Each successful strain was replaced by a new one that could spread around the globe because it was better at infecting people than the last strain. Humans were the resource these variants were fighting over, and the Omicron variants were best at being transmitted between people and at making copies of themselves. Omicron, Delta, Beta and Alpha all grew exponentially, but Omicron was able to do it fastest because it was better at infecting people. It commandeered its resource – us – at a faster rate than its less competitive ancestors. Early autocatalytic compounds on the early Earth would have done the same thing with the compounds they needed to make copies of themselves. The species of molecules that could most rapidly use available chemicals to make copies of themselves would displace the less competitive types. Competition coupled with accurate, but occasionally imperfect replication means the most efficient type wins out.

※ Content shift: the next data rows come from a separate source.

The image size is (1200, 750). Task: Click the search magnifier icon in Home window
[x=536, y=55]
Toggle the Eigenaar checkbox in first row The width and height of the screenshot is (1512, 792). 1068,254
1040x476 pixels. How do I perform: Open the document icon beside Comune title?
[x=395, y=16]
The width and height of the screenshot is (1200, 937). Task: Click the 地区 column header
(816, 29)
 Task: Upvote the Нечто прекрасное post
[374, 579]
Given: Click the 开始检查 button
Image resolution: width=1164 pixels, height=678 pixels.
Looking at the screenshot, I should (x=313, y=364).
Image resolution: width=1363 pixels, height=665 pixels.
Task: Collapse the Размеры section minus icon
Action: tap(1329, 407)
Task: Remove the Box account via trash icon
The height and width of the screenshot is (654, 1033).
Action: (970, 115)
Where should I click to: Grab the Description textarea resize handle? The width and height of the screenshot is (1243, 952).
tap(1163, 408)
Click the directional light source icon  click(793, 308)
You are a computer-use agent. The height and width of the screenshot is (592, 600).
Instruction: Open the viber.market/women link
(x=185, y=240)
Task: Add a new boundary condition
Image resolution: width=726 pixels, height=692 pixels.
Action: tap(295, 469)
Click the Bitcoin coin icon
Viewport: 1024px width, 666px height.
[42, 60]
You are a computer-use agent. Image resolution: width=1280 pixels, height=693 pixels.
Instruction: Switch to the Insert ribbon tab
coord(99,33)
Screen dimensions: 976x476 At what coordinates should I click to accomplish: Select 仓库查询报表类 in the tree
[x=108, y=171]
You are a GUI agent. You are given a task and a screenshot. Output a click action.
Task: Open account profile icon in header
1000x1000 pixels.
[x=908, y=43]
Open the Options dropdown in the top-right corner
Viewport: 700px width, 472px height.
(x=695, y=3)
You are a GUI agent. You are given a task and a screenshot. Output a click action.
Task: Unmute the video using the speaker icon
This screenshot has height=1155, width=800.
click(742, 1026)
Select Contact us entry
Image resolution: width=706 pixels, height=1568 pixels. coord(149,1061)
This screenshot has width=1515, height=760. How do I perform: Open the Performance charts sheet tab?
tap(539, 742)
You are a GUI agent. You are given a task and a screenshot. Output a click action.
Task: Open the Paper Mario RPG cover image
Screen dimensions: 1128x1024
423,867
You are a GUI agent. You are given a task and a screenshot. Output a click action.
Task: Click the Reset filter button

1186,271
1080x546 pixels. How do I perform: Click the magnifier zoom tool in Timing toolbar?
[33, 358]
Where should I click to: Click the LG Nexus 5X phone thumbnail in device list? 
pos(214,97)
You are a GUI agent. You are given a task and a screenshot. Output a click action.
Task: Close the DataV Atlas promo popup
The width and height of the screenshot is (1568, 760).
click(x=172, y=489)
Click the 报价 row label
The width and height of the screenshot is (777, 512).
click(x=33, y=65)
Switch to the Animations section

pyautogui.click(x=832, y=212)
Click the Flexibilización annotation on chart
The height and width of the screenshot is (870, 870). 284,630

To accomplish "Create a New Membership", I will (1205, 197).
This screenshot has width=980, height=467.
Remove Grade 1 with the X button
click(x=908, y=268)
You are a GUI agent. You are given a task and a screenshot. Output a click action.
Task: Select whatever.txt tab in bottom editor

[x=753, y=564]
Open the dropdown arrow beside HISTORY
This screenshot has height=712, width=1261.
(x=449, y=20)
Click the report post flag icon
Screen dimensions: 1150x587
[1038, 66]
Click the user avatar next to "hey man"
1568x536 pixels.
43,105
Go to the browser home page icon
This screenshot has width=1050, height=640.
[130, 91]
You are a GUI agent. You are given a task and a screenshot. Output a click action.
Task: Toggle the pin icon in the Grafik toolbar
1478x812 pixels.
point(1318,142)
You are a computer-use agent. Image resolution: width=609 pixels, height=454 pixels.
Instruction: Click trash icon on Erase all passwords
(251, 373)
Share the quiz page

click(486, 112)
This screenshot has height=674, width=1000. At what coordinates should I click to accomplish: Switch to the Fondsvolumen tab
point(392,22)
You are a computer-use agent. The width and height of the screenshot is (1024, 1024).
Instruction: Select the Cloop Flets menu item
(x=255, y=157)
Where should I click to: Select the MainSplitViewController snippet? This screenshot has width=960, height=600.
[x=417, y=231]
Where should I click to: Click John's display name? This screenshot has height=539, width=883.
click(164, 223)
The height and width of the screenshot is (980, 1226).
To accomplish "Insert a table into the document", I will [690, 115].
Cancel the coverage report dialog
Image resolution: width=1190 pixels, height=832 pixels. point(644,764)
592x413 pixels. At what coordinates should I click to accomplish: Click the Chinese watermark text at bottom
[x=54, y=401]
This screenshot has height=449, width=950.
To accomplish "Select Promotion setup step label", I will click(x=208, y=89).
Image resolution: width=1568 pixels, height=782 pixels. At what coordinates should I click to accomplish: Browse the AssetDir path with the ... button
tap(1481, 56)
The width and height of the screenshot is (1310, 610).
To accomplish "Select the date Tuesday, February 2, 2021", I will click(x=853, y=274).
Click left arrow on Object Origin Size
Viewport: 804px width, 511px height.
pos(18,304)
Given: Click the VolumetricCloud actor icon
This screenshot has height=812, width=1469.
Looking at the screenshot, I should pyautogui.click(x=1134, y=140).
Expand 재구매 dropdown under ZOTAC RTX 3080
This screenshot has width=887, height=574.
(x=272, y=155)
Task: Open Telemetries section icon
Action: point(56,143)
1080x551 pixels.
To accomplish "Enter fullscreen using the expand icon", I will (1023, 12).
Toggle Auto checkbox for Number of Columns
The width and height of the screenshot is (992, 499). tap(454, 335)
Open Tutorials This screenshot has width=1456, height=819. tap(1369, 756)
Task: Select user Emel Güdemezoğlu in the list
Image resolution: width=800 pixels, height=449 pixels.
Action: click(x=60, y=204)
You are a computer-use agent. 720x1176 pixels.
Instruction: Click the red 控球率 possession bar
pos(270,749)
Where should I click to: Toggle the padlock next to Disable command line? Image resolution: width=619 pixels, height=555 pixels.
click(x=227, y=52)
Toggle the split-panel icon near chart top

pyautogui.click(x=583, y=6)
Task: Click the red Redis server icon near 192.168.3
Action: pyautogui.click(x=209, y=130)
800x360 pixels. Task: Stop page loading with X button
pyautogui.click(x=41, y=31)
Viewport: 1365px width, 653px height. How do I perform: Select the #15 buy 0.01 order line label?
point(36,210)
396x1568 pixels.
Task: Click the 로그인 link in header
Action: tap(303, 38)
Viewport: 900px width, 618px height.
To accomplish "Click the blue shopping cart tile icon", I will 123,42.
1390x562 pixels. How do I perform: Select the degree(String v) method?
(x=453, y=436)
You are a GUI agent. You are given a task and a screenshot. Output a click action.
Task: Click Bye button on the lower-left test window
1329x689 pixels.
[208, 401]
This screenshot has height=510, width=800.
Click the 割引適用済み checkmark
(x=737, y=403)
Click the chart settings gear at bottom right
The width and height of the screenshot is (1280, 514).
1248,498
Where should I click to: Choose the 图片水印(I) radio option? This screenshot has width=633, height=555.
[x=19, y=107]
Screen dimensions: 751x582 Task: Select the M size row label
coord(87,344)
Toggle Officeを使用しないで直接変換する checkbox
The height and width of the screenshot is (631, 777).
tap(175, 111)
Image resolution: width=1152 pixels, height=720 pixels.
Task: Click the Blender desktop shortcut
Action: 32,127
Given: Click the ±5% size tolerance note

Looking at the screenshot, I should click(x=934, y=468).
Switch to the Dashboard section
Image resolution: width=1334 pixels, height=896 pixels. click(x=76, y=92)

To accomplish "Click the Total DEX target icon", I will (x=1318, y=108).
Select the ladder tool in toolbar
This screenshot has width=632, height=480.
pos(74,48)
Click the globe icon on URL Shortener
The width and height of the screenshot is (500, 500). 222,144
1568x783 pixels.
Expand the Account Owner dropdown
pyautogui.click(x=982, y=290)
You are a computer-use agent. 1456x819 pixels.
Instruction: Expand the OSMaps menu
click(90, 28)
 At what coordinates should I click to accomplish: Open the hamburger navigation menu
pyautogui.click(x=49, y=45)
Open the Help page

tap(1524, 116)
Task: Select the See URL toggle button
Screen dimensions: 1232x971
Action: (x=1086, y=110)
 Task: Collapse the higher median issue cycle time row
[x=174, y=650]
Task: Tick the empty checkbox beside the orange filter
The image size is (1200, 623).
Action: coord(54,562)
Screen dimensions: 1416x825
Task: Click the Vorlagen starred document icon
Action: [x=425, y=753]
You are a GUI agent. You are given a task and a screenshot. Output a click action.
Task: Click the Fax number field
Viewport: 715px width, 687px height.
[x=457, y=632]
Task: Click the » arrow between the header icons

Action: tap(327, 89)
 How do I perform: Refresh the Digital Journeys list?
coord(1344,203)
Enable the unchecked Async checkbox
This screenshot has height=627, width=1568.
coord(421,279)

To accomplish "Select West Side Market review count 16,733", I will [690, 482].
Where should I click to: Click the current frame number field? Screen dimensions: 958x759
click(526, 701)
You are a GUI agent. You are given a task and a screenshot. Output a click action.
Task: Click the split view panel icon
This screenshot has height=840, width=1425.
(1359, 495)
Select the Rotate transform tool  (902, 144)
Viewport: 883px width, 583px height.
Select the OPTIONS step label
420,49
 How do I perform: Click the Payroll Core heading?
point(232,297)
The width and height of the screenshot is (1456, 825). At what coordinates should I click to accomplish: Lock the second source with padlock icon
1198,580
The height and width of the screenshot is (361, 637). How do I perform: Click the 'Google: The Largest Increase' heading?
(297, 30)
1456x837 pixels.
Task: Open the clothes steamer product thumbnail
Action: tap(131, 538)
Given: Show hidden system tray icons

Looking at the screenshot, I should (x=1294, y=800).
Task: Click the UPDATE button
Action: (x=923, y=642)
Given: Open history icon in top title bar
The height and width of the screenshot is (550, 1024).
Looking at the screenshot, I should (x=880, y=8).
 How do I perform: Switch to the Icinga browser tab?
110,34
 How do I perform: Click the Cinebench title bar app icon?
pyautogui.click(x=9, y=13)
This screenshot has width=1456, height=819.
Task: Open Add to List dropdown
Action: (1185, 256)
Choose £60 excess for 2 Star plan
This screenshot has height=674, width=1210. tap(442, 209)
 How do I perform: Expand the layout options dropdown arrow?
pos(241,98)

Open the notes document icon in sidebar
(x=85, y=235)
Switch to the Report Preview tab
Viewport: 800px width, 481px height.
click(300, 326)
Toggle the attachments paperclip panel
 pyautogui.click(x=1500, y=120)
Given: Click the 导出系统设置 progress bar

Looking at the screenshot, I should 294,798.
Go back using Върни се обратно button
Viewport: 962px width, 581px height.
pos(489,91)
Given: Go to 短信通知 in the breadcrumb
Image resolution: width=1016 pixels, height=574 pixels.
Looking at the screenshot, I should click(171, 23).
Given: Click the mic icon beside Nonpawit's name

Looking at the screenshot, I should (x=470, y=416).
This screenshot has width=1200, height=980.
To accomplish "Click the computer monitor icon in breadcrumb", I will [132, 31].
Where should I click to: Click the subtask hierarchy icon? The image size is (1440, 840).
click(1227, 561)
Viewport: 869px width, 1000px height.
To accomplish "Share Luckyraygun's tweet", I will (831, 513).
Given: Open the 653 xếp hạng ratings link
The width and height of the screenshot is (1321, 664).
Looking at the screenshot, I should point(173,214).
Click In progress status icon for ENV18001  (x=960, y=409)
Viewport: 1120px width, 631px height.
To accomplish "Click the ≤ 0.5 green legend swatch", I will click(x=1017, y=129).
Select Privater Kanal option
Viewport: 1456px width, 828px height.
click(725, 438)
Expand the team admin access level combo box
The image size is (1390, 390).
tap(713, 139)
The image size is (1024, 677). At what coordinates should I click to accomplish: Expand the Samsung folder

Most research on autocatalytic reactions focuses on relatively simple cases involving only a few chemicals involved in a cyclic chain. The reactions that began in the environment where life arose were probably more complicated than this. I imagine a soup of large numbers of different, complex organic molecules concentrated in either a marine or freshwater environment. In this soup, networks of reactions took place. More specifically, there would have been an autocatalytic reaction involving a handful of chemicals. We can think of these reactions as being analogous to the replicating germline of modern-day life. However, other chemical products produced by this core reaction could have facilitated the autocatalytic reaction, playing a role analogous to that of the disposable soma. If this speculation is correct, separation between the germline and the disposable soma may have been a feature of precursors of early life. However, for such a complex network of reactions built around an autocatalytic core to become life, it would need to be enclosed in a membrane. Where did membranes come from?